From the mAP_0.5 and mAP_0.5:0.95 data in Figure 8, we can see that with the introduction of different optimization modules, the performance of all four models in the classroom interaction object detection task has shown varying degrees of improvement. Specifically, Model 1 (the traditional YOLOv5) shows an increase in mAP_0.5 from an initial value of 0.30 to 0.72, indicating that the model's precision has gradually improved as training progresses. However, in terms of mAP_0.5:0.95, Model 1’s improvement is slower, ultimately reaching only 0.43, suggesting that while the model's precision improves, there is still considerable room for improvement under stricter metrics. Model 2 (YOLOv5 + C3Ghost) demonstrates a more significant improvement in mAP_0.5, increasing from 0.30 to 0.73, and also shows a relatively faster improvement in mAP_0.5:0.95, increasing from 0.10 to 0.44. This indicates that the C3Ghost module has a positive effect on improving the model's fine-grained detection and robustness. Model 3 (YOLOv5 + C3-GCBAM) shows steady improvement in both metrics, with mAP_0.5 reaching 0.73 and mAP_0.5:0.95 stabilizing at 0.44, demonstrating that the C3-GCBAM module effectively enhances the model's feature fusion and discriminative ability. Finally, Model 4 (YOLOv5 + C3-GCBAM + EIoU) performs the best, with mAP_0.5 improving from 0.30 to 0.74, and mAP_0.5:0.95 also showing a significant increase, reaching 0.45. This highlights the important role of the EIoU module in enhancing the model's spatial consistency and optimizing detection accuracy.

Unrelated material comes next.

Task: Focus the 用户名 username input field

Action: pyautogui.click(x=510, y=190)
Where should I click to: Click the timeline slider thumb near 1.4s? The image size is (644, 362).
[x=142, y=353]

From the comparative data in Table 2, the proposed classroom interaction object detection algorithm (Ours), based on the improved YOLOv5 model, outperforms other lightweight algorithms in several performance metrics. Specifically, YOLOX-s achieves an mAP@0.5 of 74.8%, the best performance among multiple lightweight detection models, but its larger parameters (9.25M) and GFLOPS (25.8) lead to higher computational and memory overhead. In comparison, YOLOv5n (parameters: 1.87M, GFLOPS: 4.3) and YOLOv5s (parameters: 7.05M, GFLOPS: 15.9) have smaller model sizes but their mAP@0.5 values are 72.3% and 73.8%, respectively, slightly lower than YOLOX-s. Our model (Ours) has 5.23M parameters and 11.2 GFLOPS, with an mAP@0.5 of 76.2%, significantly higher than YOLOv5n and YOLOv5s, and close to YOLOX-s. This indicates that our algorithm provides higher accuracy while maintaining computational efficiency and real-time performance, demonstrating its advantage in classroom interaction object detection.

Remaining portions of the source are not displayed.